Job: Set down the following lines verbatim.

Dataset records:
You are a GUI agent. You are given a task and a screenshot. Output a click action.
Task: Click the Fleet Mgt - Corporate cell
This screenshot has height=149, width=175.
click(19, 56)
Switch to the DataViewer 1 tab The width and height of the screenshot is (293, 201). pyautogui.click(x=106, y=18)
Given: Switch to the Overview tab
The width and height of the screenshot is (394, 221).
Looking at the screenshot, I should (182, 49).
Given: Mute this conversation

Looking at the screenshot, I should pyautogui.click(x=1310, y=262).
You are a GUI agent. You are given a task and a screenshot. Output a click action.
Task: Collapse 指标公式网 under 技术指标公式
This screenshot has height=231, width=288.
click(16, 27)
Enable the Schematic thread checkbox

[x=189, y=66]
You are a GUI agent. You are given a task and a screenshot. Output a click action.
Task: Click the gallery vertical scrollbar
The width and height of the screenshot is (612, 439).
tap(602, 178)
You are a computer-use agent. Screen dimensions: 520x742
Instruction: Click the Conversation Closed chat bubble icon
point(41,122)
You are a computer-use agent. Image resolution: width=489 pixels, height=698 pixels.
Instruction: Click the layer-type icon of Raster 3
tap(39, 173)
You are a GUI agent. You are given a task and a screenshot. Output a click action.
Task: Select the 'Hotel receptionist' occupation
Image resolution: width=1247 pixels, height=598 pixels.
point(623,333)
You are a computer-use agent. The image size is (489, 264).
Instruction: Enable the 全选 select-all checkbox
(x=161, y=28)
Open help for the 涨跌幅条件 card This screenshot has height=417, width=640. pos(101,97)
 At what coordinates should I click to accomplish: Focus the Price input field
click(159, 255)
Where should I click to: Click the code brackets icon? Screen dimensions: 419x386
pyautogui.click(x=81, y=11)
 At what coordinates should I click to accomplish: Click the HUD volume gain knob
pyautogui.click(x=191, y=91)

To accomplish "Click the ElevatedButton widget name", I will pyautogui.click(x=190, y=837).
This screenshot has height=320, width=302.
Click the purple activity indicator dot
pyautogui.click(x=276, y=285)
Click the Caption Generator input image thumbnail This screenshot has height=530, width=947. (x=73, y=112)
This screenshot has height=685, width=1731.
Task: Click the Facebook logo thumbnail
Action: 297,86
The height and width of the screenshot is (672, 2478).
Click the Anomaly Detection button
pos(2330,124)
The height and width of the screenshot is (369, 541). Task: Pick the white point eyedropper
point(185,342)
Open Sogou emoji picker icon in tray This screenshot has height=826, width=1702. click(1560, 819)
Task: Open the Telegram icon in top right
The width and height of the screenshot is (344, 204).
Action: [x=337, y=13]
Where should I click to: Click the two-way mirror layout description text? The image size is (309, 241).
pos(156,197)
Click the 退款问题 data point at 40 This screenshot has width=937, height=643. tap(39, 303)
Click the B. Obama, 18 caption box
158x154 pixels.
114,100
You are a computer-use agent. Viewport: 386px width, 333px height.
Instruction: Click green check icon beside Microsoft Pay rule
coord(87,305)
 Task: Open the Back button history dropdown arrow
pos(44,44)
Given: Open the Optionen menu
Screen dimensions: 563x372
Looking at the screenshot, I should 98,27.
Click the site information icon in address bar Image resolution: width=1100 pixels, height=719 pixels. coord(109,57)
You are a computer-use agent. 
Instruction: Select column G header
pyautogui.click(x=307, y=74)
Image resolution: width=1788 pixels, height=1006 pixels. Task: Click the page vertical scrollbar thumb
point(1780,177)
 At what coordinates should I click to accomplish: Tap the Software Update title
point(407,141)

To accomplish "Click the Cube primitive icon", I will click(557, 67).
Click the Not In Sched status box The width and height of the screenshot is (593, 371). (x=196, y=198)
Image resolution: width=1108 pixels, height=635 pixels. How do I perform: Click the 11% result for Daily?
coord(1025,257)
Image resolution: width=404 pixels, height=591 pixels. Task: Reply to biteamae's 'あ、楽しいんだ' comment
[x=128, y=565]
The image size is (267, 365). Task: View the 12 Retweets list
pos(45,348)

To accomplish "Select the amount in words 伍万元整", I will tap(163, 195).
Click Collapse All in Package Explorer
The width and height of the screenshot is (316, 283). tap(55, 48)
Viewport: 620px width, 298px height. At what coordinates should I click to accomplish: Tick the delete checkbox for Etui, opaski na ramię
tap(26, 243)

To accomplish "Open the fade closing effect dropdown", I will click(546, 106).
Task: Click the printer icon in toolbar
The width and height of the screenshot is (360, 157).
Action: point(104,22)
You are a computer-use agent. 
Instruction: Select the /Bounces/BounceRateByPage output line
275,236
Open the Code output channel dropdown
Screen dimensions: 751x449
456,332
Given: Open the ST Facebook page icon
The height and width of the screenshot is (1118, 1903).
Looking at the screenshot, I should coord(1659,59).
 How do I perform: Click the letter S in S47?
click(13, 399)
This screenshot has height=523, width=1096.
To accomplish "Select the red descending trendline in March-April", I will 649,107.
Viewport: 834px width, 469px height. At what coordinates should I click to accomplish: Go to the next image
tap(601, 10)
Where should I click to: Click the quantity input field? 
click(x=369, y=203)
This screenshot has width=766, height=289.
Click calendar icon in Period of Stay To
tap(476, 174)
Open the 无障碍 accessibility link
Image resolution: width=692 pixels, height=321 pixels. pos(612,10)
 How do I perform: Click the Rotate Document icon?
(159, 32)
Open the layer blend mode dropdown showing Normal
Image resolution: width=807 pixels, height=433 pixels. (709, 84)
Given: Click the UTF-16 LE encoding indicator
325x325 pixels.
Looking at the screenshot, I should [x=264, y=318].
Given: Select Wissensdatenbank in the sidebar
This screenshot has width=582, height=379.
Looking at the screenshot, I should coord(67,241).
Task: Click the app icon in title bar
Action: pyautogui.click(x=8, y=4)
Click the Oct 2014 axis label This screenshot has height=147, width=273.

Written solution:
You are a GUI agent. You are given a task and a screenshot. Output a click action.
Task: Click the Fleet Mgt - Corporate cell
This screenshot has height=149, width=175.
click(19, 56)
Switch to the DataViewer 1 tab The width and height of the screenshot is (293, 201). pyautogui.click(x=106, y=18)
Given: Switch to the Overview tab
The width and height of the screenshot is (394, 221).
Looking at the screenshot, I should (182, 49).
Given: Mute this conversation

Looking at the screenshot, I should pyautogui.click(x=1310, y=262).
You are a GUI agent. You are given a task and a screenshot. Output a click action.
Task: Collapse 指标公式网 under 技术指标公式
This screenshot has height=231, width=288.
click(16, 27)
Enable the Schematic thread checkbox

[x=189, y=66]
You are a GUI agent. You are given a task and a screenshot. Output a click action.
Task: Click the gallery vertical scrollbar
The width and height of the screenshot is (612, 439).
tap(602, 178)
You are a computer-use agent. Screen dimensions: 520x742
Instruction: Click the Conversation Closed chat bubble icon
point(41,122)
You are a computer-use agent. Image resolution: width=489 pixels, height=698 pixels.
Instruction: Click the layer-type icon of Raster 3
tap(39, 173)
You are a GUI agent. You are given a task and a screenshot. Output a click action.
Task: Select the 'Hotel receptionist' occupation
Image resolution: width=1247 pixels, height=598 pixels.
point(623,333)
You are a computer-use agent. The image size is (489, 264).
Instruction: Enable the 全选 select-all checkbox
(x=161, y=28)
Open help for the 涨跌幅条件 card This screenshot has height=417, width=640. pos(101,97)
 At what coordinates should I click to accomplish: Focus the Price input field
click(159, 255)
Where should I click to: Click the code brackets icon? Screen dimensions: 419x386
pyautogui.click(x=81, y=11)
 At what coordinates should I click to accomplish: Click the HUD volume gain knob
pyautogui.click(x=191, y=91)

To accomplish "Click the ElevatedButton widget name", I will pyautogui.click(x=190, y=837).
This screenshot has height=320, width=302.
Click the purple activity indicator dot
pyautogui.click(x=276, y=285)
Click the Caption Generator input image thumbnail This screenshot has height=530, width=947. (x=73, y=112)
This screenshot has height=685, width=1731.
Task: Click the Facebook logo thumbnail
Action: 297,86
The height and width of the screenshot is (672, 2478).
Click the Anomaly Detection button
pos(2330,124)
The height and width of the screenshot is (369, 541). Task: Pick the white point eyedropper
point(185,342)
Open Sogou emoji picker icon in tray This screenshot has height=826, width=1702. click(1560, 819)
Task: Open the Telegram icon in top right
The width and height of the screenshot is (344, 204).
Action: [x=337, y=13]
Where should I click to: Click the two-way mirror layout description text? The image size is (309, 241).
pos(156,197)
Click the 退款问题 data point at 40 This screenshot has width=937, height=643. tap(39, 303)
Click the B. Obama, 18 caption box
158x154 pixels.
114,100
You are a computer-use agent. Viewport: 386px width, 333px height.
Instruction: Click green check icon beside Microsoft Pay rule
coord(87,305)
 Task: Open the Back button history dropdown arrow
pos(44,44)
Given: Open the Optionen menu
Screen dimensions: 563x372
Looking at the screenshot, I should 98,27.
Click the site information icon in address bar Image resolution: width=1100 pixels, height=719 pixels. coord(109,57)
You are a computer-use agent. 
Instruction: Select column G header
pyautogui.click(x=307, y=74)
Image resolution: width=1788 pixels, height=1006 pixels. Task: Click the page vertical scrollbar thumb
point(1780,177)
 At what coordinates should I click to accomplish: Tap the Software Update title
point(407,141)

To accomplish "Click the Cube primitive icon", I will click(557, 67).
Click the Not In Sched status box The width and height of the screenshot is (593, 371). (x=196, y=198)
Image resolution: width=1108 pixels, height=635 pixels. How do I perform: Click the 11% result for Daily?
coord(1025,257)
Image resolution: width=404 pixels, height=591 pixels. Task: Reply to biteamae's 'あ、楽しいんだ' comment
[x=128, y=565]
The image size is (267, 365). Task: View the 12 Retweets list
pos(45,348)

To accomplish "Select the amount in words 伍万元整", I will tap(163, 195).
Click Collapse All in Package Explorer
The width and height of the screenshot is (316, 283). tap(55, 48)
Viewport: 620px width, 298px height. At what coordinates should I click to accomplish: Tick the delete checkbox for Etui, opaski na ramię
tap(26, 243)

To accomplish "Open the fade closing effect dropdown", I will click(546, 106).
Task: Click the printer icon in toolbar
The width and height of the screenshot is (360, 157).
Action: point(104,22)
You are a computer-use agent. 
Instruction: Select the /Bounces/BounceRateByPage output line
275,236
Open the Code output channel dropdown
Screen dimensions: 751x449
456,332
Given: Open the ST Facebook page icon
The height and width of the screenshot is (1118, 1903).
Looking at the screenshot, I should coord(1659,59).
 How do I perform: Click the letter S in S47?
click(13, 399)
This screenshot has height=523, width=1096.
To accomplish "Select the red descending trendline in March-April", I will 649,107.
Viewport: 834px width, 469px height. At what coordinates should I click to accomplish: Go to the next image
tap(601, 10)
Where should I click to: Click the quantity input field? 
click(x=369, y=203)
This screenshot has width=766, height=289.
Click calendar icon in Period of Stay To
tap(476, 174)
Open the 无障碍 accessibility link
Image resolution: width=692 pixels, height=321 pixels. pos(612,10)
 How do I perform: Click the Rotate Document icon?
(159, 32)
Open the layer blend mode dropdown showing Normal
Image resolution: width=807 pixels, height=433 pixels. (709, 84)
Given: Click the UTF-16 LE encoding indicator
325x325 pixels.
Looking at the screenshot, I should [x=264, y=318].
Given: Select Wissensdatenbank in the sidebar
This screenshot has width=582, height=379.
Looking at the screenshot, I should coord(67,241).
Task: Click the app icon in title bar
Action: pyautogui.click(x=8, y=4)
Click the Oct 2014 axis label This screenshot has height=147, width=273.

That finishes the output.